## Data section
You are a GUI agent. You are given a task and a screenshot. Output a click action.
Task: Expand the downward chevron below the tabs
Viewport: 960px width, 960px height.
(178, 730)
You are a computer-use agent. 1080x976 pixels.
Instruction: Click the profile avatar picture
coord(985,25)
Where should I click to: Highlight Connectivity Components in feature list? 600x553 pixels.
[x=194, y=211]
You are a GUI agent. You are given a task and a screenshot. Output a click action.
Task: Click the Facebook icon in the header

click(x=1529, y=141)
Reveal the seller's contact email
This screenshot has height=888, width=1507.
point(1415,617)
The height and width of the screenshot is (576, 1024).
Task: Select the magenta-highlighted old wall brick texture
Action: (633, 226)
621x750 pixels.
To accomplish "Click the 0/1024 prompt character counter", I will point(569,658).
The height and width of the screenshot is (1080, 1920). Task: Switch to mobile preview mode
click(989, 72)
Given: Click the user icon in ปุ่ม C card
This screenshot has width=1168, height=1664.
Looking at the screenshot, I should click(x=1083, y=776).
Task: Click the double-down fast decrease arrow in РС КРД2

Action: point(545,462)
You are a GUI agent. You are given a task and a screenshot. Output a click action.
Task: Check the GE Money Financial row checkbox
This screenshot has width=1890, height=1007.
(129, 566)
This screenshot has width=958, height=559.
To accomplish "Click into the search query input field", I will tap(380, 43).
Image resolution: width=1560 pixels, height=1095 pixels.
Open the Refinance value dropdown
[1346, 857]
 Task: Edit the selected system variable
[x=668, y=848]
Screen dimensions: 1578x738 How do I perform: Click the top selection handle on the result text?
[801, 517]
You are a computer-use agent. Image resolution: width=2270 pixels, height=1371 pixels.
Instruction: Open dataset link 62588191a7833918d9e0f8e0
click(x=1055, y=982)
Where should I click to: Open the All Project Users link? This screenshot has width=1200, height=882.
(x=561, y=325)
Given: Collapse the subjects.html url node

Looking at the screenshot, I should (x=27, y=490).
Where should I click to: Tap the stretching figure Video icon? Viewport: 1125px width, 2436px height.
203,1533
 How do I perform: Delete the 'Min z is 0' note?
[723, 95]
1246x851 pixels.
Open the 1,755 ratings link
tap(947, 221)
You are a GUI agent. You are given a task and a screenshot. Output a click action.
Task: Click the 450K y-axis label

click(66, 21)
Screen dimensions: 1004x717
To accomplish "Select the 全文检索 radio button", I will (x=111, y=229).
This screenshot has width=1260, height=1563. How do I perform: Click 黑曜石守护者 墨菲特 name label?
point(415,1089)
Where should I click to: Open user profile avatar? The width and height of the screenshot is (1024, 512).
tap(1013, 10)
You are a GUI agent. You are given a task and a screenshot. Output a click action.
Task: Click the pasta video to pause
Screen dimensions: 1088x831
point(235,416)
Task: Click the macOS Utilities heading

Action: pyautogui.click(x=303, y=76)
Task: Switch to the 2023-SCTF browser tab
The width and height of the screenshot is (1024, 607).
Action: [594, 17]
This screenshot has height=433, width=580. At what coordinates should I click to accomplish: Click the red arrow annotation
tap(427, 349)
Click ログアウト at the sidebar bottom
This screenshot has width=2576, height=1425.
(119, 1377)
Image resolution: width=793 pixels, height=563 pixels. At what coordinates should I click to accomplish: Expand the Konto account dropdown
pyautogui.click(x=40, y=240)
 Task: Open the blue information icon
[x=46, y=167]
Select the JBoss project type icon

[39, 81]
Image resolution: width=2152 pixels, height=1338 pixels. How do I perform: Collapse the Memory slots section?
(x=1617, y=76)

## Aim
Put every line of the records above into a numbered list, omitting the blank lines.

## Expected answer
1. You are a GUI agent. You are given a task and a screenshot. Output a click action.
2. Task: Expand the downward chevron below the tabs
3. Viewport: 960px width, 960px height.
4. (178, 730)
5. You are a computer-use agent. 1080x976 pixels.
6. Instruction: Click the profile avatar picture
7. coord(985,25)
8. Where should I click to: Highlight Connectivity Components in feature list? 600x553 pixels.
9. [x=194, y=211]
10. You are a GUI agent. You are given a task and a screenshot. Output a click action.
11. Task: Click the Facebook icon in the header
12. click(x=1529, y=141)
13. Reveal the seller's contact email
14. This screenshot has height=888, width=1507.
15. point(1415,617)
16. The height and width of the screenshot is (576, 1024).
17. Task: Select the magenta-highlighted old wall brick texture
18. Action: (633, 226)
19. 621x750 pixels.
20. To accomplish "Click the 0/1024 prompt character counter", I will point(569,658).
21. The height and width of the screenshot is (1080, 1920). Task: Switch to mobile preview mode
22. click(989, 72)
23. Given: Click the user icon in ปุ่ม C card
24. This screenshot has width=1168, height=1664.
25. Looking at the screenshot, I should click(x=1083, y=776).
26. Task: Click the double-down fast decrease arrow in РС КРД2
27. Action: point(545,462)
28. You are a GUI agent. You are given a task and a screenshot. Output a click action.
29. Task: Check the GE Money Financial row checkbox
30. This screenshot has width=1890, height=1007.
31. (129, 566)
32. This screenshot has width=958, height=559.
33. To accomplish "Click into the search query input field", I will tap(380, 43).
34. Image resolution: width=1560 pixels, height=1095 pixels.
35. Open the Refinance value dropdown
36. [1346, 857]
37.  Task: Edit the selected system variable
38. [x=668, y=848]
39. Screen dimensions: 1578x738 How do I perform: Click the top selection handle on the result text?
40. [801, 517]
41. You are a computer-use agent. Image resolution: width=2270 pixels, height=1371 pixels.
42. Instruction: Open dataset link 62588191a7833918d9e0f8e0
43. click(x=1055, y=982)
44. Where should I click to: Open the All Project Users link? This screenshot has width=1200, height=882.
45. (x=561, y=325)
46. Given: Collapse the subjects.html url node
47. Looking at the screenshot, I should (x=27, y=490).
48. Where should I click to: Tap the stretching figure Video icon? Viewport: 1125px width, 2436px height.
49. 203,1533
50.  How do I perform: Delete the 'Min z is 0' note?
51. [723, 95]
52. 1246x851 pixels.
53. Open the 1,755 ratings link
54. tap(947, 221)
55. You are a GUI agent. You are given a task and a screenshot. Output a click action.
56. Task: Click the 450K y-axis label
57. click(66, 21)
58. Screen dimensions: 1004x717
59. To accomplish "Select the 全文检索 radio button", I will (x=111, y=229).
60. This screenshot has width=1260, height=1563. How do I perform: Click 黑曜石守护者 墨菲特 name label?
61. point(415,1089)
62. Where should I click to: Open user profile avatar? The width and height of the screenshot is (1024, 512).
63. tap(1013, 10)
64. You are a GUI agent. You are given a task and a screenshot. Output a click action.
65. Task: Click the pasta video to pause
66. Screen dimensions: 1088x831
67. point(235,416)
68. Task: Click the macOS Utilities heading
69. Action: pyautogui.click(x=303, y=76)
70. Task: Switch to the 2023-SCTF browser tab
71. The width and height of the screenshot is (1024, 607).
72. Action: [594, 17]
73. This screenshot has height=433, width=580. At what coordinates should I click to accomplish: Click the red arrow annotation
74. tap(427, 349)
75. Click ログアウト at the sidebar bottom
76. This screenshot has width=2576, height=1425.
77. (119, 1377)
78. Image resolution: width=793 pixels, height=563 pixels. At what coordinates should I click to accomplish: Expand the Konto account dropdown
79. pyautogui.click(x=40, y=240)
80.  Task: Open the blue information icon
81. [x=46, y=167]
82. Select the JBoss project type icon
83. [39, 81]
84. Image resolution: width=2152 pixels, height=1338 pixels. How do I perform: Collapse the Memory slots section?
85. (x=1617, y=76)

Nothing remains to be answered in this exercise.